** RECORDS FOR THE EXERCISE **
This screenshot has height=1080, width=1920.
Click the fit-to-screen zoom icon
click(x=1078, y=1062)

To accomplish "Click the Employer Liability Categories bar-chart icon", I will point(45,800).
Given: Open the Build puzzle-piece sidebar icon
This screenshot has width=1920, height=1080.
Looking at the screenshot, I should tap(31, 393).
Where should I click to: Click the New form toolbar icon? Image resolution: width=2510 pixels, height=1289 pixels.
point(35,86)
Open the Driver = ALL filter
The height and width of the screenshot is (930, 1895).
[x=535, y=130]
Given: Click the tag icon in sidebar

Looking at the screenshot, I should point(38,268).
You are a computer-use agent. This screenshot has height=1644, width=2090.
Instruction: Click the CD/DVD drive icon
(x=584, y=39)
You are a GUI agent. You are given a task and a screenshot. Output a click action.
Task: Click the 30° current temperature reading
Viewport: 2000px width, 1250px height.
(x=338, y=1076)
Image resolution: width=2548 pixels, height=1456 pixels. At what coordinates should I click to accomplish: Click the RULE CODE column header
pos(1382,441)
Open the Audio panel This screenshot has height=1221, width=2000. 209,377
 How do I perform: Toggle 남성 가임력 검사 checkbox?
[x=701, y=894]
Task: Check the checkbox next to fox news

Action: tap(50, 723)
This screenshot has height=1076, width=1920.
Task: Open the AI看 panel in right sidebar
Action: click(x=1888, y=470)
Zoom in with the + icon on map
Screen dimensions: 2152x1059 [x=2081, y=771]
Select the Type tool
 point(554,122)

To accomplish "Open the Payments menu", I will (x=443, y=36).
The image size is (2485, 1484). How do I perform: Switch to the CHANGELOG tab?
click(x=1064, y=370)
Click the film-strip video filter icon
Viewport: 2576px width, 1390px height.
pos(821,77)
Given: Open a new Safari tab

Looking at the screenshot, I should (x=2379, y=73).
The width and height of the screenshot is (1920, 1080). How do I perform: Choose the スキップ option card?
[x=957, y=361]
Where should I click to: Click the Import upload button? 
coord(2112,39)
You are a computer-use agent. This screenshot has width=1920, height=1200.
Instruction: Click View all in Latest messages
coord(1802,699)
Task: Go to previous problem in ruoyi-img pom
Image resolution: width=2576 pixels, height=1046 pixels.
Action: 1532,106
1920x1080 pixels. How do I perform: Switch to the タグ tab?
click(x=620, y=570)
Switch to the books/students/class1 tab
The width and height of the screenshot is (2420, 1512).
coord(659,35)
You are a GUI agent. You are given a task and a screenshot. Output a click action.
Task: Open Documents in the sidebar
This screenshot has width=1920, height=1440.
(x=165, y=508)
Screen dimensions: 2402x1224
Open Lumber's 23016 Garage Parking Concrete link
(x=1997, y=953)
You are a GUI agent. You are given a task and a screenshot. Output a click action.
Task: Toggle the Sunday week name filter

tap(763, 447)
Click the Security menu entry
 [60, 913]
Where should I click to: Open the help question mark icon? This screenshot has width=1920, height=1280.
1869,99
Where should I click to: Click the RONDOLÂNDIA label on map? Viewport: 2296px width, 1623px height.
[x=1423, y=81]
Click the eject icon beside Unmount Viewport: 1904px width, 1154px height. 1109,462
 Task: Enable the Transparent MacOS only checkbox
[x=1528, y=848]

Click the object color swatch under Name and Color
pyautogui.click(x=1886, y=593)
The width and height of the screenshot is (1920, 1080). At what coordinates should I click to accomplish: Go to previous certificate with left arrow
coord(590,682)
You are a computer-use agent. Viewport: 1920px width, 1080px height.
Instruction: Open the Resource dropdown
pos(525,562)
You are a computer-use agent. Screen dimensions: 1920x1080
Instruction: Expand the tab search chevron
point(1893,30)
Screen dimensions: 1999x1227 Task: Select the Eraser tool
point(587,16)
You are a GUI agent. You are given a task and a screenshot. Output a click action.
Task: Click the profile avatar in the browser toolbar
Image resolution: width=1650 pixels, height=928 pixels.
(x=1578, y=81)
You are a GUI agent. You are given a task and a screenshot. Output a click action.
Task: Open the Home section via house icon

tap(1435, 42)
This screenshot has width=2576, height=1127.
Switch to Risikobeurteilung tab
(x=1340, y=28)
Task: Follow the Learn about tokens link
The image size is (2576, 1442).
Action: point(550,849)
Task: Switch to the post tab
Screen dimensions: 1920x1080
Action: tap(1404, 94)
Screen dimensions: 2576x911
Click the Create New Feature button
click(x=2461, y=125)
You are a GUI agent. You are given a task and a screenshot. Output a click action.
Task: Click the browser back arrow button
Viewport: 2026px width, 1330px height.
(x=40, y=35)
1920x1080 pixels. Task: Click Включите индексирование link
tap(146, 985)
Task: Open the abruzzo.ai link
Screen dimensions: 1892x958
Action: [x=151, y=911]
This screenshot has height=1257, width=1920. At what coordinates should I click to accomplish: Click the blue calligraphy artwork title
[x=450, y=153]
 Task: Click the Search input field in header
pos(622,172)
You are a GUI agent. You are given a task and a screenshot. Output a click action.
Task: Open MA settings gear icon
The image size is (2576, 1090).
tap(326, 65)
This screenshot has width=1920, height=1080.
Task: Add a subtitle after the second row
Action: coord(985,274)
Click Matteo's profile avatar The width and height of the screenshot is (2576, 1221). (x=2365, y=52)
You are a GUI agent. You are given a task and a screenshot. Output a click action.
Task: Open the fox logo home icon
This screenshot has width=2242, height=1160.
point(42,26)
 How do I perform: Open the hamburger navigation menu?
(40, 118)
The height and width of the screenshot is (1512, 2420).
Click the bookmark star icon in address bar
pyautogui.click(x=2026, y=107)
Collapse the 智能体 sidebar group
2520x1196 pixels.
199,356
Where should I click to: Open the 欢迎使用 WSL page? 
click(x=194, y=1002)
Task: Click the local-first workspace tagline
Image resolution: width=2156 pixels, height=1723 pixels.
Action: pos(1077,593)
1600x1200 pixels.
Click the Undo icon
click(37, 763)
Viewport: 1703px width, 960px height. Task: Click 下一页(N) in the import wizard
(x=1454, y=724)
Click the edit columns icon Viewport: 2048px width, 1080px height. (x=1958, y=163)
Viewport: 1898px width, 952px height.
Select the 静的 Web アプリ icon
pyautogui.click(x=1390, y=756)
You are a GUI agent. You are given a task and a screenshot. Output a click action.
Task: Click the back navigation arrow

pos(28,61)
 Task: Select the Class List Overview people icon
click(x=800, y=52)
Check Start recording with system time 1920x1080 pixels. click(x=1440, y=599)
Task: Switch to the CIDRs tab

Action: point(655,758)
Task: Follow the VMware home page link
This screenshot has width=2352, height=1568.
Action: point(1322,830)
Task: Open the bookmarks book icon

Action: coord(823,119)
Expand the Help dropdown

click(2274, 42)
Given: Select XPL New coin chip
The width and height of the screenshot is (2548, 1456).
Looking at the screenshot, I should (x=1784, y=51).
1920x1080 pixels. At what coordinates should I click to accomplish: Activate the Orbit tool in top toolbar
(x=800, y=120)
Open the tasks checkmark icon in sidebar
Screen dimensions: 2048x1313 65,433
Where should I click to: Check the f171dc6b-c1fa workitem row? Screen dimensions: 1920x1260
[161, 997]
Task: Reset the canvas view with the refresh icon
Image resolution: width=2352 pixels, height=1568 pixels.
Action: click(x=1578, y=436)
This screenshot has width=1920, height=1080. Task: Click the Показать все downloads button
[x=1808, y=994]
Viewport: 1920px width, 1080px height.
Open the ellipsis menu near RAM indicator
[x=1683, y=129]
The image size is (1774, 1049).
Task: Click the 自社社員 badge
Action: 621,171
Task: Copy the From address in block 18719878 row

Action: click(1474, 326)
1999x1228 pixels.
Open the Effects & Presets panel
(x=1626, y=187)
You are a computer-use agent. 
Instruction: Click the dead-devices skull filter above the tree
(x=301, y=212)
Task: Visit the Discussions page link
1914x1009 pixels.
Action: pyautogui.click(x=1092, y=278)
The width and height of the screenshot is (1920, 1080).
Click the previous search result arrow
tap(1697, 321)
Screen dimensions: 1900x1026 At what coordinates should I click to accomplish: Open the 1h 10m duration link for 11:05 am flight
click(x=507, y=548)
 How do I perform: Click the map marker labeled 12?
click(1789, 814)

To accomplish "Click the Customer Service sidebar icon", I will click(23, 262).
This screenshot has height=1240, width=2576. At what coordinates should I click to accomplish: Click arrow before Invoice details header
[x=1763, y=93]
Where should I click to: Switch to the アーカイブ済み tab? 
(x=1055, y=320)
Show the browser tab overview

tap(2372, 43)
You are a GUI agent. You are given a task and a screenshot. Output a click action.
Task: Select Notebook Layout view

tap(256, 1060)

** ASSIGNED TASK **
Give the count of lines in the listing that hold the word "Follow", with no other text.

** SOLUTION **
2